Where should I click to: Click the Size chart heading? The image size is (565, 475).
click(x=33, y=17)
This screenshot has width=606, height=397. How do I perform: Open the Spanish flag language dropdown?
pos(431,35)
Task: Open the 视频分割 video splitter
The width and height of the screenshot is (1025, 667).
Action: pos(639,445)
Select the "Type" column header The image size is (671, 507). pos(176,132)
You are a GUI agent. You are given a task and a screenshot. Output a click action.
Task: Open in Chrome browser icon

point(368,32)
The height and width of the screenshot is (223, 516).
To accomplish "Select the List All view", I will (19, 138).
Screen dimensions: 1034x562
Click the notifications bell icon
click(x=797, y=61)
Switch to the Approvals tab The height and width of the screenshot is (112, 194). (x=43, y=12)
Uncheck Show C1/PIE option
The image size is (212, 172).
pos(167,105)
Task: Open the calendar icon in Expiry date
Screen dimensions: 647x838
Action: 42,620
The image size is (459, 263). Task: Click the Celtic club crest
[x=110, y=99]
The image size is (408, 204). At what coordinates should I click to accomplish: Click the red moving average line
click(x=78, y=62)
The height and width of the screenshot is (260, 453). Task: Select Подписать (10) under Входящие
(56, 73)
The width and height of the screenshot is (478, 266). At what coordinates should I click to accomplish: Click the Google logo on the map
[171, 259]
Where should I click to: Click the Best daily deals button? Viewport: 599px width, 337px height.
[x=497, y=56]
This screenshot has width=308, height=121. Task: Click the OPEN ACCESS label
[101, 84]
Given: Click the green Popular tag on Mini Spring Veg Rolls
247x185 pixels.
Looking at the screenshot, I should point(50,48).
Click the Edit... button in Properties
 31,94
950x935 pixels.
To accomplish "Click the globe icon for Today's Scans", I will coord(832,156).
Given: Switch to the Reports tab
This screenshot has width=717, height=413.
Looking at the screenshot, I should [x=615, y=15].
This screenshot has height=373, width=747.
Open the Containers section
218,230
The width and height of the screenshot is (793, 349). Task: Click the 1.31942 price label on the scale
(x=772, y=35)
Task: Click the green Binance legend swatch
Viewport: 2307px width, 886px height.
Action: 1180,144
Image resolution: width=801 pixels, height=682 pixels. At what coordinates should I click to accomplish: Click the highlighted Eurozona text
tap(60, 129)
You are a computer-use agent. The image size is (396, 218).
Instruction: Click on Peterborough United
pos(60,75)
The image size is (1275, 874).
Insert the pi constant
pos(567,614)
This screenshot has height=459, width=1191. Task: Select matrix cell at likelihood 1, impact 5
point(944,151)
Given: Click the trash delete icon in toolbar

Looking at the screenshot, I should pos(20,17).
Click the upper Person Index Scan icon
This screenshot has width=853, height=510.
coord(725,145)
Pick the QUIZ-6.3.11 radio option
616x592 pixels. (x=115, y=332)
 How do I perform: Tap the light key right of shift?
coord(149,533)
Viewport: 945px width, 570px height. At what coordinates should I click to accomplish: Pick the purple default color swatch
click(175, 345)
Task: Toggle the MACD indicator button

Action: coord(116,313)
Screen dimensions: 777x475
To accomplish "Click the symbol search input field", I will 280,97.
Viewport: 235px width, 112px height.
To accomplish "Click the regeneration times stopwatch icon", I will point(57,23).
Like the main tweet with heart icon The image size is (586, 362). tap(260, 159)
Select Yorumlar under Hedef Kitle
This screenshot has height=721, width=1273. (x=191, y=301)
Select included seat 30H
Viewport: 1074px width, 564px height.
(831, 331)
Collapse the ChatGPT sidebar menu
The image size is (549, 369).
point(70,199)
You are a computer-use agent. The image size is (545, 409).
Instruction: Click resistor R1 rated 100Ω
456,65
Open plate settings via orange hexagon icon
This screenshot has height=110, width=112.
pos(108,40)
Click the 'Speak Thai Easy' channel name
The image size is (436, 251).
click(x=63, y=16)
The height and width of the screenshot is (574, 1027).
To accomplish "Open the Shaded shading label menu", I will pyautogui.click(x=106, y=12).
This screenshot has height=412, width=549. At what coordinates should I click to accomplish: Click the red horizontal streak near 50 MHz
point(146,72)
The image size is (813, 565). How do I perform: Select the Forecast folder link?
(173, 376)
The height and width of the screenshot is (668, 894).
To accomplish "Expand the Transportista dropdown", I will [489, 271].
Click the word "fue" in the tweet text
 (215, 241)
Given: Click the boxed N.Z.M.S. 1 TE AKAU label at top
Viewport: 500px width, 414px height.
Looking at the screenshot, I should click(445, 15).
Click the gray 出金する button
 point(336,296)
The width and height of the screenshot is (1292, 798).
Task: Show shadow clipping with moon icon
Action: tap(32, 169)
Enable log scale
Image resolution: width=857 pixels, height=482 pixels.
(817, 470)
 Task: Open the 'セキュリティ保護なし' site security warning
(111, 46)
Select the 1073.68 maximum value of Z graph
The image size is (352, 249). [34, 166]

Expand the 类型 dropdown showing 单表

==*==

Exercise aim: Only the lines containing the word "will" should be returned from the data above.

Answer for this exercise:
To accomplish "Select the List All view", I will (19, 138).
To accomplish "Click the globe icon for Today's Scans", I will coord(832,156).
To accomplish "Click the symbol search input field", I will 280,97.
To accomplish "Click the regeneration times stopwatch icon", I will point(57,23).
To accomplish "Open the Shaded shading label menu", I will pyautogui.click(x=106, y=12).
To accomplish "Expand the Transportista dropdown", I will [489, 271].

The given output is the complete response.